↓↓↓
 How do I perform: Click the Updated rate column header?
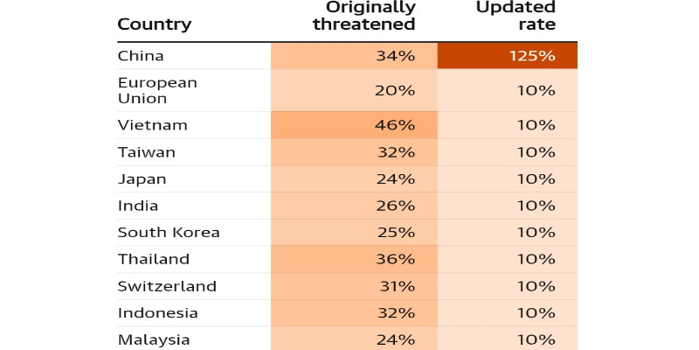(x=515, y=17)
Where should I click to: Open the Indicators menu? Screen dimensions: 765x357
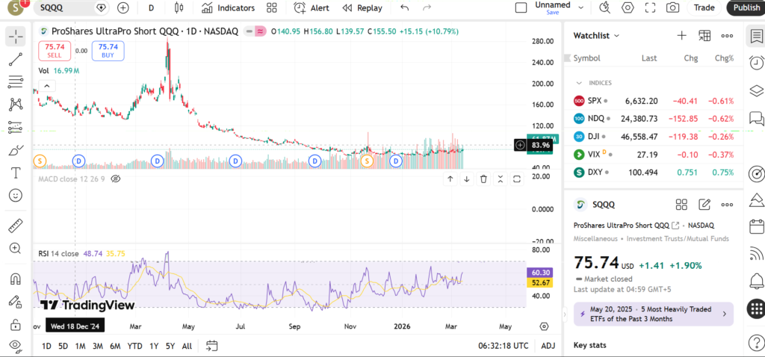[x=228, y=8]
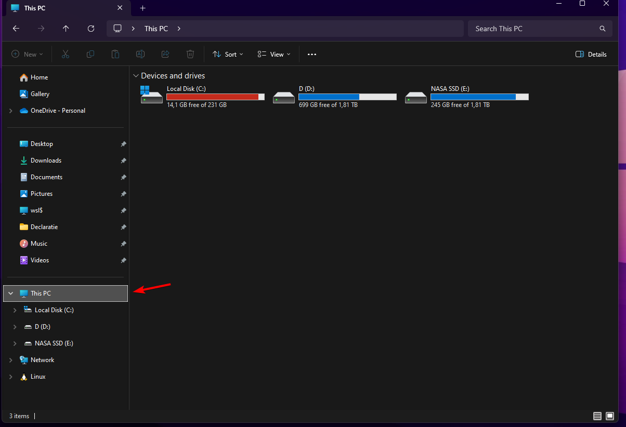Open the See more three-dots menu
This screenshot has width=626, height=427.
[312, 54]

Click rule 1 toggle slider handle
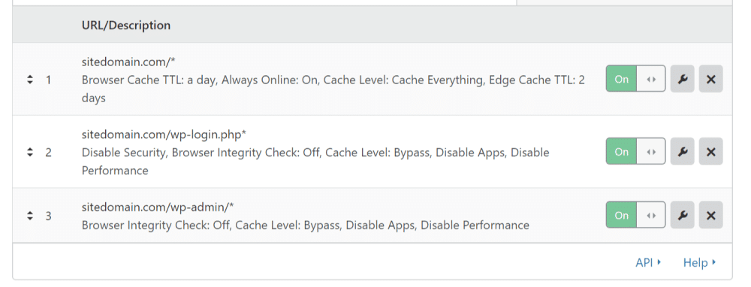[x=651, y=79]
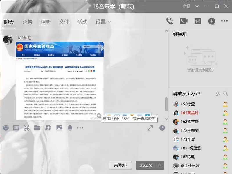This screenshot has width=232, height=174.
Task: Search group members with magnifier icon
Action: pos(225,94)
↑↑↑
**WHAT YOU HAVE TO DO:**
Could you retype every line above exactly as it appears, skipping the pictures?

**EXERCISE ANSWER:**
 How do I perform: Click the Updated rate column header?
(x=515, y=17)
Where should I click to: Open the Indicators menu? Screen dimensions: 765x357
[x=228, y=8]
Open the See more three-dots menu
This screenshot has width=626, height=427.
[312, 54]

Click rule 1 toggle slider handle
[x=651, y=79]
This screenshot has width=232, height=174.
Task: Search group members with magnifier icon
Action: pos(225,94)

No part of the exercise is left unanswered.